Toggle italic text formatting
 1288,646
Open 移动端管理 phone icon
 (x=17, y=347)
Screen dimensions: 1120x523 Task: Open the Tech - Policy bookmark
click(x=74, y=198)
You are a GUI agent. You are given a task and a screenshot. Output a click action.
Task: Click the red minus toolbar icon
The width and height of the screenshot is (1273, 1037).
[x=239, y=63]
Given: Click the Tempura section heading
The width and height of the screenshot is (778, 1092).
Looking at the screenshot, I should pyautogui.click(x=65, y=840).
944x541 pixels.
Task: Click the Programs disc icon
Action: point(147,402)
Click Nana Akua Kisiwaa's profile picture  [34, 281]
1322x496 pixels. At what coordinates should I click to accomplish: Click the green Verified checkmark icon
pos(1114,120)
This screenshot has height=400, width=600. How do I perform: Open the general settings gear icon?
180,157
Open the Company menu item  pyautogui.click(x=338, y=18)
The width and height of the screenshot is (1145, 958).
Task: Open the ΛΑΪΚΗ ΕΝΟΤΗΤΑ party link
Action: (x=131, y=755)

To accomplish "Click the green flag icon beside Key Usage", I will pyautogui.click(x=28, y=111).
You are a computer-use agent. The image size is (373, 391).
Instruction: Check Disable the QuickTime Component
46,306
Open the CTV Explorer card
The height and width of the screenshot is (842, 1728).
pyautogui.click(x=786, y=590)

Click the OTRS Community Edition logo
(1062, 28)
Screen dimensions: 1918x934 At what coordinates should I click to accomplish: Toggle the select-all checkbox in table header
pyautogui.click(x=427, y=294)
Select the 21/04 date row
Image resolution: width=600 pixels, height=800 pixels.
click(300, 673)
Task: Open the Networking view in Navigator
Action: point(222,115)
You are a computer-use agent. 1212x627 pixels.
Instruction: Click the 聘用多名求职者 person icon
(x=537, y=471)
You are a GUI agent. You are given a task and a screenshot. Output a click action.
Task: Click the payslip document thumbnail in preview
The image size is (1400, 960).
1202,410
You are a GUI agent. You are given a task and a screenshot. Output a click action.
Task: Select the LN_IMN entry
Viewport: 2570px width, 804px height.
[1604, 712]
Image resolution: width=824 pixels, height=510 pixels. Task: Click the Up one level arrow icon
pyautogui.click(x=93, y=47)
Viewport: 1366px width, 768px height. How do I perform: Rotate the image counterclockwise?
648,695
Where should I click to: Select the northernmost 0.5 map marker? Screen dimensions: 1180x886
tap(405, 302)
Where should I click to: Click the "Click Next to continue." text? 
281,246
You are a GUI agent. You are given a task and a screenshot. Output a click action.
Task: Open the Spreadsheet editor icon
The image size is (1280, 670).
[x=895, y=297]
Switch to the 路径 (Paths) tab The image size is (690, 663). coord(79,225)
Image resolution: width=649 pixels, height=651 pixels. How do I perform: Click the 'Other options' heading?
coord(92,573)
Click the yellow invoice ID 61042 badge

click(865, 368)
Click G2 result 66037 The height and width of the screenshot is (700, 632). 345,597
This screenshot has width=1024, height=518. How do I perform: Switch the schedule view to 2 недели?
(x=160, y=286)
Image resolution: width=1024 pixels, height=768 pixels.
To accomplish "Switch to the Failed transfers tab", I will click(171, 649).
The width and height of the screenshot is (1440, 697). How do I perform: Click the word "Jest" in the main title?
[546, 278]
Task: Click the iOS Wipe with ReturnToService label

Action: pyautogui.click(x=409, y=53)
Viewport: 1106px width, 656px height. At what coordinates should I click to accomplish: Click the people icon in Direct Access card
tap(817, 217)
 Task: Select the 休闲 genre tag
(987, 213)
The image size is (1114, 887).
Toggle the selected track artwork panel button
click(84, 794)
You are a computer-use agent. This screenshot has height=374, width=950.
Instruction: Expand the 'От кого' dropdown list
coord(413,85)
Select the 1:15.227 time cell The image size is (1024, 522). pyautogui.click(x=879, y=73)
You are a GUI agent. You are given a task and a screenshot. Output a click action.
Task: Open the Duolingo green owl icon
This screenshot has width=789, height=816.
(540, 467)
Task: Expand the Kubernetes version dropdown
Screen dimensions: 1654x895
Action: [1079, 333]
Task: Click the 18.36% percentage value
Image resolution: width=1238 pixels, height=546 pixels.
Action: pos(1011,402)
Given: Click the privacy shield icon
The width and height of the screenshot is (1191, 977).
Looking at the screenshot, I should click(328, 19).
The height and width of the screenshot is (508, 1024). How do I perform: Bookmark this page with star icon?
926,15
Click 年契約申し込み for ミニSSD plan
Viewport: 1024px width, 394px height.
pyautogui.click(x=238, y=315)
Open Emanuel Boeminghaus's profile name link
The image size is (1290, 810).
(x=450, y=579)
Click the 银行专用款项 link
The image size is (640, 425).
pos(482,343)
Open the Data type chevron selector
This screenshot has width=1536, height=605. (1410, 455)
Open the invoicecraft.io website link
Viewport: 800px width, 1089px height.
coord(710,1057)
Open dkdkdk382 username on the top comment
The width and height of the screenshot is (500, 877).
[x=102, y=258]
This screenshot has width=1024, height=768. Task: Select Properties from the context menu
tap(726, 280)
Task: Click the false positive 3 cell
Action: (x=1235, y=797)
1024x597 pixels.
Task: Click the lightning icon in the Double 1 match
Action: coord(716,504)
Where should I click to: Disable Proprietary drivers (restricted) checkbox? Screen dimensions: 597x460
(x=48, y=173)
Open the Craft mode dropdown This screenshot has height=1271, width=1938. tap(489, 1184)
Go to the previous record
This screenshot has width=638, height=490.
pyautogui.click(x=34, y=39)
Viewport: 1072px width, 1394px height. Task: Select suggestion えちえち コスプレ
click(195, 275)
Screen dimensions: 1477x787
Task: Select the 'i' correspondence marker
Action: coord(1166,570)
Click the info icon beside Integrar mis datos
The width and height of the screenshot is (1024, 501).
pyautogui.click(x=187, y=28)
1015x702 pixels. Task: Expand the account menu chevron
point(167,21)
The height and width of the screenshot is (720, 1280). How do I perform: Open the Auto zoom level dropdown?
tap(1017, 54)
※
# Work instruction:
The records above are to be duplicated in full and exactly.

# Exercise solution:
Toggle italic text formatting
 1288,646
Open 移动端管理 phone icon
 (x=17, y=347)
Screen dimensions: 1120x523 Task: Open the Tech - Policy bookmark
click(x=74, y=198)
You are a GUI agent. You are given a task and a screenshot. Output a click action.
Task: Click the red minus toolbar icon
The width and height of the screenshot is (1273, 1037).
[x=239, y=63]
Given: Click the Tempura section heading
The width and height of the screenshot is (778, 1092).
Looking at the screenshot, I should pyautogui.click(x=65, y=840).
944x541 pixels.
Task: Click the Programs disc icon
Action: point(147,402)
Click Nana Akua Kisiwaa's profile picture  [34, 281]
1322x496 pixels. At what coordinates should I click to accomplish: Click the green Verified checkmark icon
pos(1114,120)
This screenshot has height=400, width=600. How do I perform: Open the general settings gear icon?
180,157
Open the Company menu item  pyautogui.click(x=338, y=18)
The width and height of the screenshot is (1145, 958).
Task: Open the ΛΑΪΚΗ ΕΝΟΤΗΤΑ party link
Action: (x=131, y=755)

To accomplish "Click the green flag icon beside Key Usage", I will pyautogui.click(x=28, y=111).
You are a computer-use agent. The image size is (373, 391).
Instruction: Check Disable the QuickTime Component
46,306
Open the CTV Explorer card
The height and width of the screenshot is (842, 1728).
pyautogui.click(x=786, y=590)

Click the OTRS Community Edition logo
(1062, 28)
Screen dimensions: 1918x934 At what coordinates should I click to accomplish: Toggle the select-all checkbox in table header
pyautogui.click(x=427, y=294)
Select the 21/04 date row
Image resolution: width=600 pixels, height=800 pixels.
click(300, 673)
Task: Open the Networking view in Navigator
Action: point(222,115)
You are a computer-use agent. 1212x627 pixels.
Instruction: Click the 聘用多名求职者 person icon
(x=537, y=471)
You are a GUI agent. You are given a task and a screenshot. Output a click action.
Task: Click the payslip document thumbnail in preview
The image size is (1400, 960).
1202,410
You are a GUI agent. You are given a task and a screenshot. Output a click action.
Task: Select the LN_IMN entry
Viewport: 2570px width, 804px height.
[1604, 712]
Image resolution: width=824 pixels, height=510 pixels. Task: Click the Up one level arrow icon
pyautogui.click(x=93, y=47)
Viewport: 1366px width, 768px height. How do I perform: Rotate the image counterclockwise?
648,695
Where should I click to: Select the northernmost 0.5 map marker? Screen dimensions: 1180x886
tap(405, 302)
Where should I click to: Click the "Click Next to continue." text? 
281,246
You are a GUI agent. You are given a task and a screenshot. Output a click action.
Task: Open the Spreadsheet editor icon
The image size is (1280, 670).
[x=895, y=297]
Switch to the 路径 (Paths) tab The image size is (690, 663). coord(79,225)
Image resolution: width=649 pixels, height=651 pixels. How do I perform: Click the 'Other options' heading?
coord(92,573)
Click the yellow invoice ID 61042 badge

click(865, 368)
Click G2 result 66037 The height and width of the screenshot is (700, 632). 345,597
This screenshot has width=1024, height=518. How do I perform: Switch the schedule view to 2 недели?
(x=160, y=286)
Image resolution: width=1024 pixels, height=768 pixels.
To accomplish "Switch to the Failed transfers tab", I will click(171, 649).
The width and height of the screenshot is (1440, 697). How do I perform: Click the word "Jest" in the main title?
[546, 278]
Task: Click the iOS Wipe with ReturnToService label

Action: pyautogui.click(x=409, y=53)
Viewport: 1106px width, 656px height. At what coordinates should I click to accomplish: Click the people icon in Direct Access card
tap(817, 217)
 Task: Select the 休闲 genre tag
(987, 213)
The image size is (1114, 887).
Toggle the selected track artwork panel button
click(84, 794)
You are a computer-use agent. This screenshot has height=374, width=950.
Instruction: Expand the 'От кого' dropdown list
coord(413,85)
Select the 1:15.227 time cell The image size is (1024, 522). pyautogui.click(x=879, y=73)
You are a GUI agent. You are given a task and a screenshot. Output a click action.
Task: Open the Duolingo green owl icon
This screenshot has width=789, height=816.
(540, 467)
Task: Expand the Kubernetes version dropdown
Screen dimensions: 1654x895
Action: [1079, 333]
Task: Click the 18.36% percentage value
Image resolution: width=1238 pixels, height=546 pixels.
Action: pos(1011,402)
Given: Click the privacy shield icon
The width and height of the screenshot is (1191, 977).
Looking at the screenshot, I should click(328, 19).
The height and width of the screenshot is (508, 1024). How do I perform: Bookmark this page with star icon?
926,15
Click 年契約申し込み for ミニSSD plan
Viewport: 1024px width, 394px height.
pyautogui.click(x=238, y=315)
Open Emanuel Boeminghaus's profile name link
The image size is (1290, 810).
(x=450, y=579)
Click the 银行专用款项 link
The image size is (640, 425).
pos(482,343)
Open the Data type chevron selector
This screenshot has width=1536, height=605. (1410, 455)
Open the invoicecraft.io website link
Viewport: 800px width, 1089px height.
coord(710,1057)
Open dkdkdk382 username on the top comment
The width and height of the screenshot is (500, 877).
[x=102, y=258]
This screenshot has width=1024, height=768. Task: Select Properties from the context menu
tap(726, 280)
Task: Click the false positive 3 cell
Action: (x=1235, y=797)
1024x597 pixels.
Task: Click the lightning icon in the Double 1 match
Action: coord(716,504)
Where should I click to: Disable Proprietary drivers (restricted) checkbox? Screen dimensions: 597x460
(x=48, y=173)
Open the Craft mode dropdown This screenshot has height=1271, width=1938. tap(489, 1184)
Go to the previous record
This screenshot has width=638, height=490.
pyautogui.click(x=34, y=39)
Viewport: 1072px width, 1394px height. Task: Select suggestion えちえち コスプレ
click(195, 275)
Screen dimensions: 1477x787
Task: Select the 'i' correspondence marker
Action: coord(1166,570)
Click the info icon beside Integrar mis datos
The width and height of the screenshot is (1024, 501).
pyautogui.click(x=187, y=28)
1015x702 pixels. Task: Expand the account menu chevron
point(167,21)
The height and width of the screenshot is (720, 1280). How do I perform: Open the Auto zoom level dropdown?
tap(1017, 54)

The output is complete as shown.